BEGIN Given entries

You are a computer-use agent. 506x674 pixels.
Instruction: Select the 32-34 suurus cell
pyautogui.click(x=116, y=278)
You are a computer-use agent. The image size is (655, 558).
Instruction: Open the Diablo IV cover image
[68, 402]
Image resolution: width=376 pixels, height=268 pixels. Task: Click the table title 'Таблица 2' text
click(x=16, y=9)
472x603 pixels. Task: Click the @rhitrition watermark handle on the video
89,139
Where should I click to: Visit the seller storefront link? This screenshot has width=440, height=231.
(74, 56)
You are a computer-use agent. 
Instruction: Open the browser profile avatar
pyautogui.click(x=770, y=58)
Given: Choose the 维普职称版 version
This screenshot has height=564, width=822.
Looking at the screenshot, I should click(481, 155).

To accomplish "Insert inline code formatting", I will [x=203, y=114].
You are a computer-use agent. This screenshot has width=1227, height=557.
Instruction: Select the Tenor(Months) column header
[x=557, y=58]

END Given entries
BEGIN Given entries

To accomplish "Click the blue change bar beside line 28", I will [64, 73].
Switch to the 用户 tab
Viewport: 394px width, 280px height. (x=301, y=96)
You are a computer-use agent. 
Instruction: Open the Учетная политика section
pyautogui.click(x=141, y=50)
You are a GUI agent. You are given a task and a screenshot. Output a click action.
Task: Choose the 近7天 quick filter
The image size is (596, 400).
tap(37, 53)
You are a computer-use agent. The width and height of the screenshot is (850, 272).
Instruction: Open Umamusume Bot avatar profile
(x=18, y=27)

END Given entries
BEGIN Given entries

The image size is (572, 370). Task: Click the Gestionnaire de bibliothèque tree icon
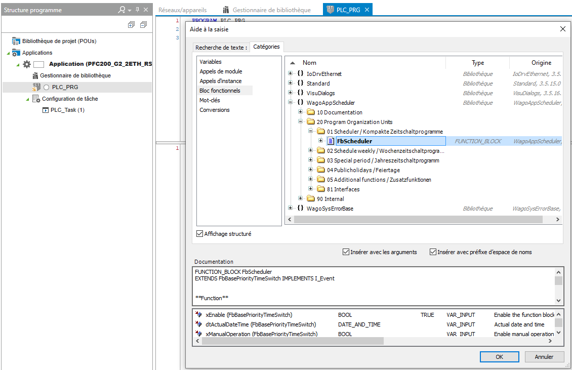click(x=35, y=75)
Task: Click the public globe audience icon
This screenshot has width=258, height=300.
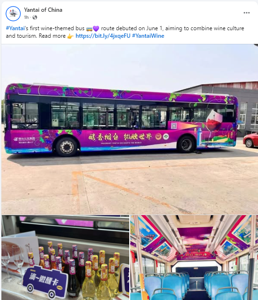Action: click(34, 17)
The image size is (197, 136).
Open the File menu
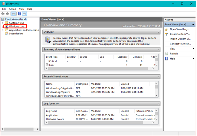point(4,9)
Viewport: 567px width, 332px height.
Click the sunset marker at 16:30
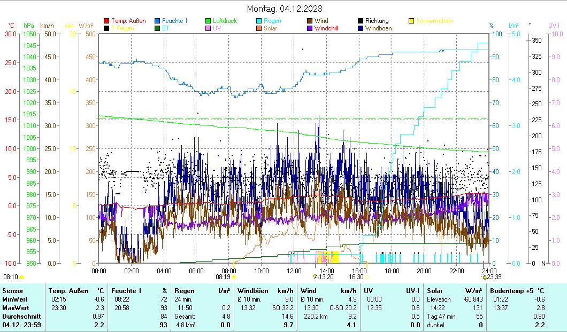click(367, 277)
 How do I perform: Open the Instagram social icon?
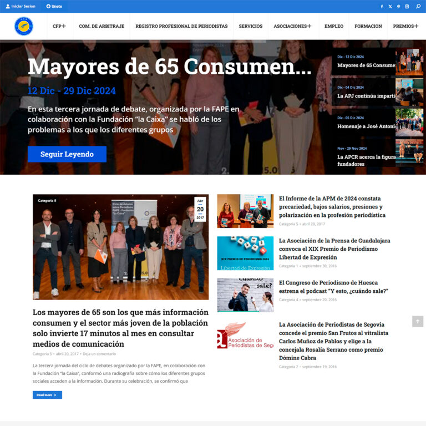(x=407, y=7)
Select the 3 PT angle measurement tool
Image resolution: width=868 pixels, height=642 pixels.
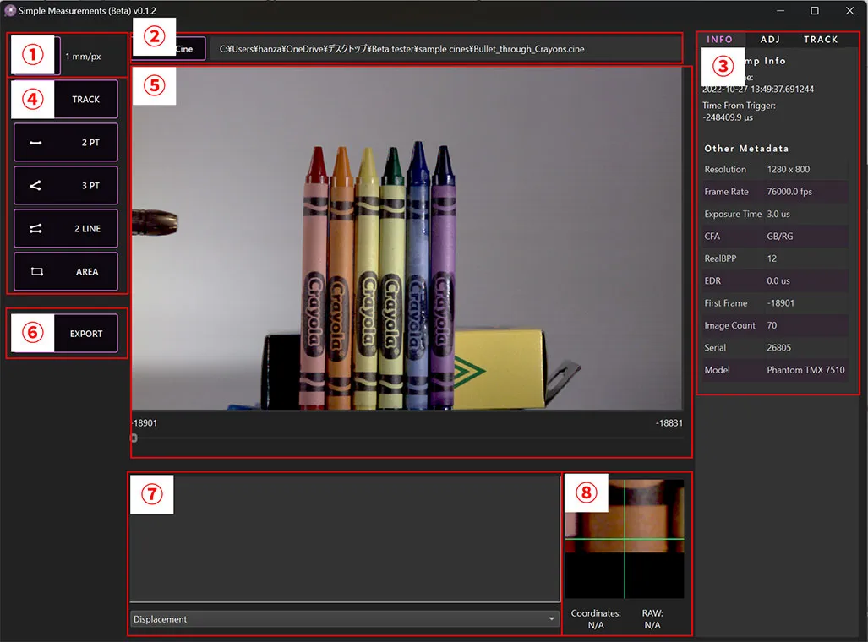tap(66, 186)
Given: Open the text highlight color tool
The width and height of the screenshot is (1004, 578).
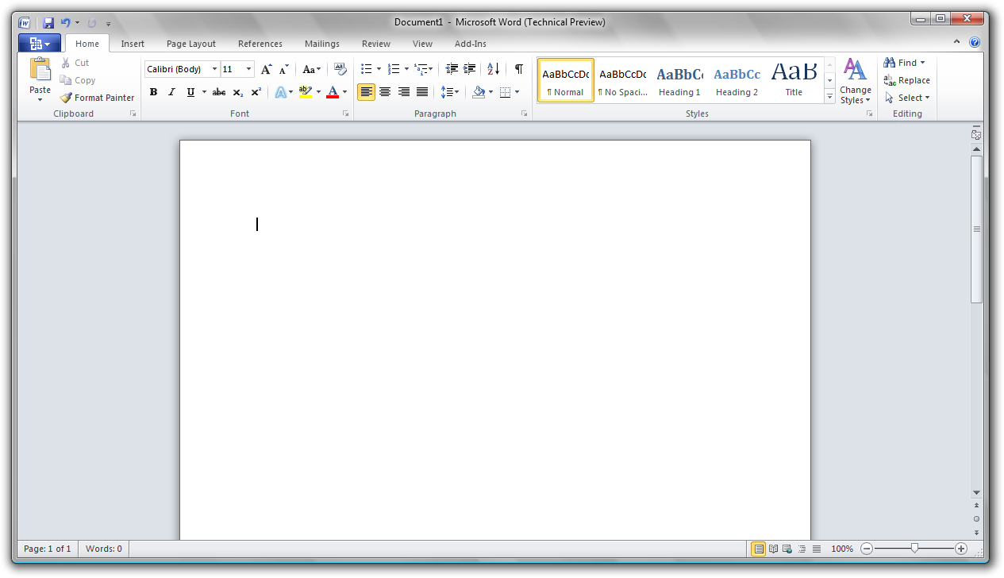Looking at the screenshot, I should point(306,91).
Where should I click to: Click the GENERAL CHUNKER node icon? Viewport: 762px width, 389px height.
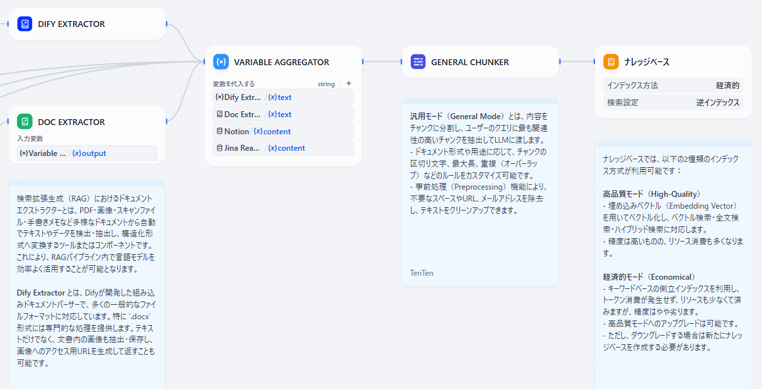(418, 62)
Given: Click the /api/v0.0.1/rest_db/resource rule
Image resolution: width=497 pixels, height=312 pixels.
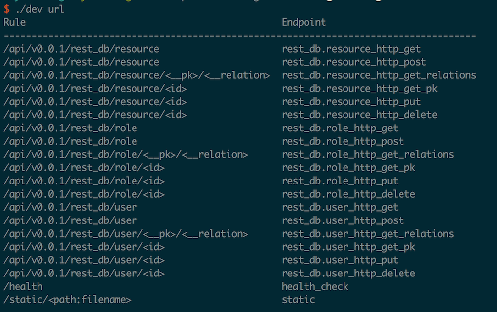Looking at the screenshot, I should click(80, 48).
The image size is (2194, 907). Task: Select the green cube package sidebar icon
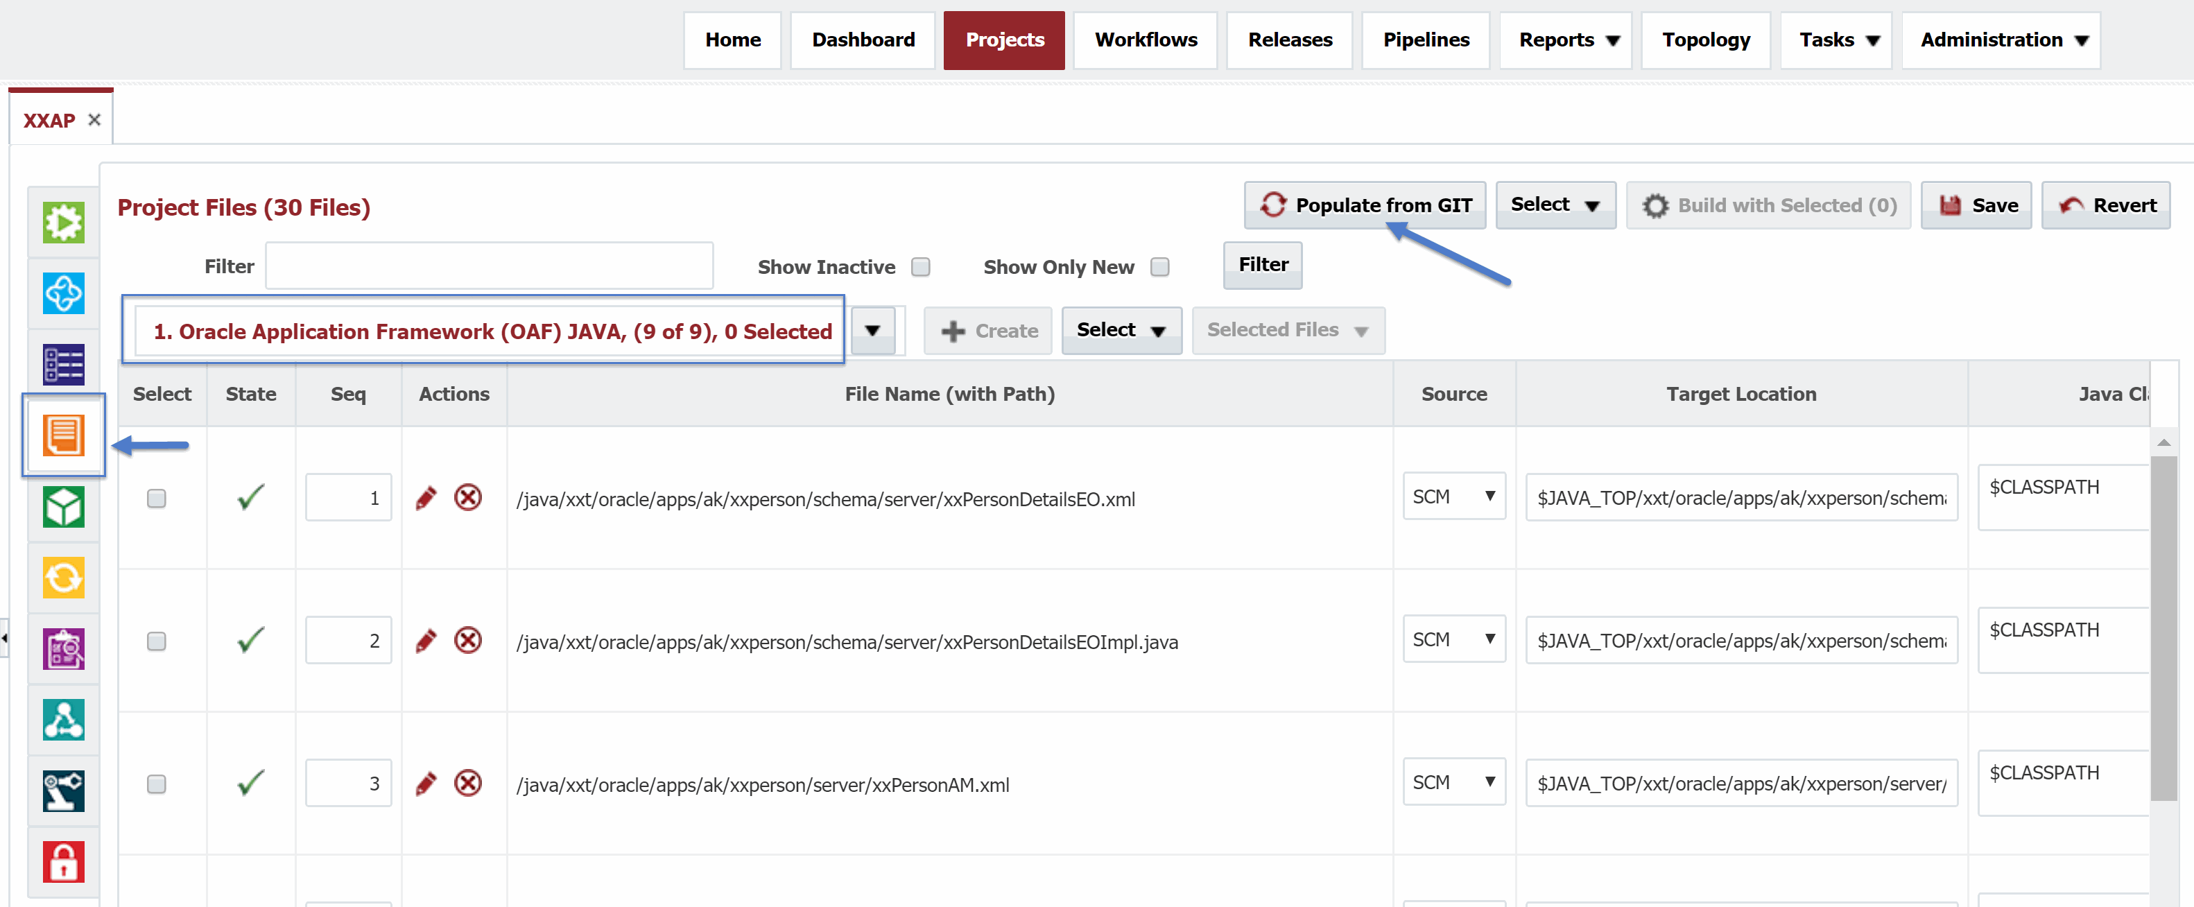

END Given entries

*What is required*. Every line above that holds the string "agent" should be returned.

*Task answer*.
You are a computer-use agent. 506x674 pixels.
You are a computer-use agent. The image size is (655, 558).
You are a computer-use agent. 
You are a computer-use agent. This screenshot has width=1227, height=557.
You are a computer-use agent. 
You are a GUI agent. You are given a task and a screenshot. Output a click action.
You are a computer-use agent. The width and height of the screenshot is (850, 272).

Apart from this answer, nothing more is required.